== Texte de lecture

« Pour que les audaces de la recherche novatrice ou révolutionnaire aient quelques chances d’être conçues, il faut qu’elles existent à l’état potentiel au sein du système des possibles déjà réalisés, comme des lacunes structurales qui paraissent attendre et appeler le remplissement, comme des directions potentielles de développement, des voies possibles de recherche. »
Pierre Bourdieu.
« Toute primauté est silencieusement empêchée. Tout ce qui est original est aussitôt aplati en passant pour bien connu depuis longtemps. Tout ce qui a été conquis de haute lutte devient objet d’échange. Tout mystère perd sa force. »
Martin Heidegger.

====
== Données fournies

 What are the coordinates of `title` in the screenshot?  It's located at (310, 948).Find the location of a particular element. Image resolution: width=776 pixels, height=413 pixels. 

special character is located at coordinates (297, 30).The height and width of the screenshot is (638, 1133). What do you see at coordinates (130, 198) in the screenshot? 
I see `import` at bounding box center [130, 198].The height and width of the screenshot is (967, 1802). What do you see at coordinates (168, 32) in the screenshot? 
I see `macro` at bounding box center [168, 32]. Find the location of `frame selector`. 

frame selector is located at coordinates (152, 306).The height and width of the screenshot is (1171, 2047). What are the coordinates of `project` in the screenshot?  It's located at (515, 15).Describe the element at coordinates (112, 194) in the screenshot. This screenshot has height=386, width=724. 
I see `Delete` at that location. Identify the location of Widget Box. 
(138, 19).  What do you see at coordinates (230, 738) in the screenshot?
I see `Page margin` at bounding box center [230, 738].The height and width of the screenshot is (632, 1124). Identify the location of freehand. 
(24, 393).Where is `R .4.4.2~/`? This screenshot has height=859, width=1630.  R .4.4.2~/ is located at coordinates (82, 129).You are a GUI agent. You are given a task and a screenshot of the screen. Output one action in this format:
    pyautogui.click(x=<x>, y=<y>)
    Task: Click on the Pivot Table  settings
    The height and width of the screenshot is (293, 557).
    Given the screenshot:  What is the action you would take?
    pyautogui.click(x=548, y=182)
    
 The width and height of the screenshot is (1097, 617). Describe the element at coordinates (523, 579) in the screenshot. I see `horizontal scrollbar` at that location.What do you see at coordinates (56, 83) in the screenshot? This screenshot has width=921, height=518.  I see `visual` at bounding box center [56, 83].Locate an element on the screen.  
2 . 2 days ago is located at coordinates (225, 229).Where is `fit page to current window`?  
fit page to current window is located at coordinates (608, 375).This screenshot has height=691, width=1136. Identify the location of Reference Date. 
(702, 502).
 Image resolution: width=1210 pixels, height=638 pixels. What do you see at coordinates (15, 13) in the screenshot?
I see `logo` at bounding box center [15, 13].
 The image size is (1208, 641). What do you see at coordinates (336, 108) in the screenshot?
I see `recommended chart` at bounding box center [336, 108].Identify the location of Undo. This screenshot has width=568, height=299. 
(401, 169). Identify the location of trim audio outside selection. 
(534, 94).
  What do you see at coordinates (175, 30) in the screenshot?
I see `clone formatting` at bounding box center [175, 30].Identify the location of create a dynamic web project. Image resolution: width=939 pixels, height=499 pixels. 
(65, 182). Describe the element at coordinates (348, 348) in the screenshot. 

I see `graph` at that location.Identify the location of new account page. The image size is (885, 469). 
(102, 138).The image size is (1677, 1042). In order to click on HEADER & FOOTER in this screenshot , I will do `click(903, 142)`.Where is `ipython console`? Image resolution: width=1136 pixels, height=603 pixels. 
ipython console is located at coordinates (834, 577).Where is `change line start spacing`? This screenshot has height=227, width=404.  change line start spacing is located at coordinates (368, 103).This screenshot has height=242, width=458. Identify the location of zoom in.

====

• Consignes de l’exercice:
1/ Relevez une à une toutes les phrases de la citation attribuée à Martin Heidegger dans le texte.
2/ Recopiez fidèlement le passage du texte qui commence à « Pierre Bourdieu. » et se termine à « Martin Heidegger. » inclus.
Appuyez-vous exclusivement sur le texte.

• Corrigé détaillé:
1/
Toute primauté est silencieusement empêchée.
Tout ce qui est original est aussitôt aplati en passant pour bien connu depuis longtemps.
Tout ce qui a été conquis de haute lutte devient objet d’échange.
Tout mystère perd sa force.

2/
Pierre Bourdieu.
« Toute primauté est silencieusement empêchée. Tout ce qui est original est aussitôt aplati en passant pour bien connu depuis longtemps. Tout ce qui a été conquis de haute lutte devient objet d’échange. Tout mystère perd sa force. »
Martin Heidegger.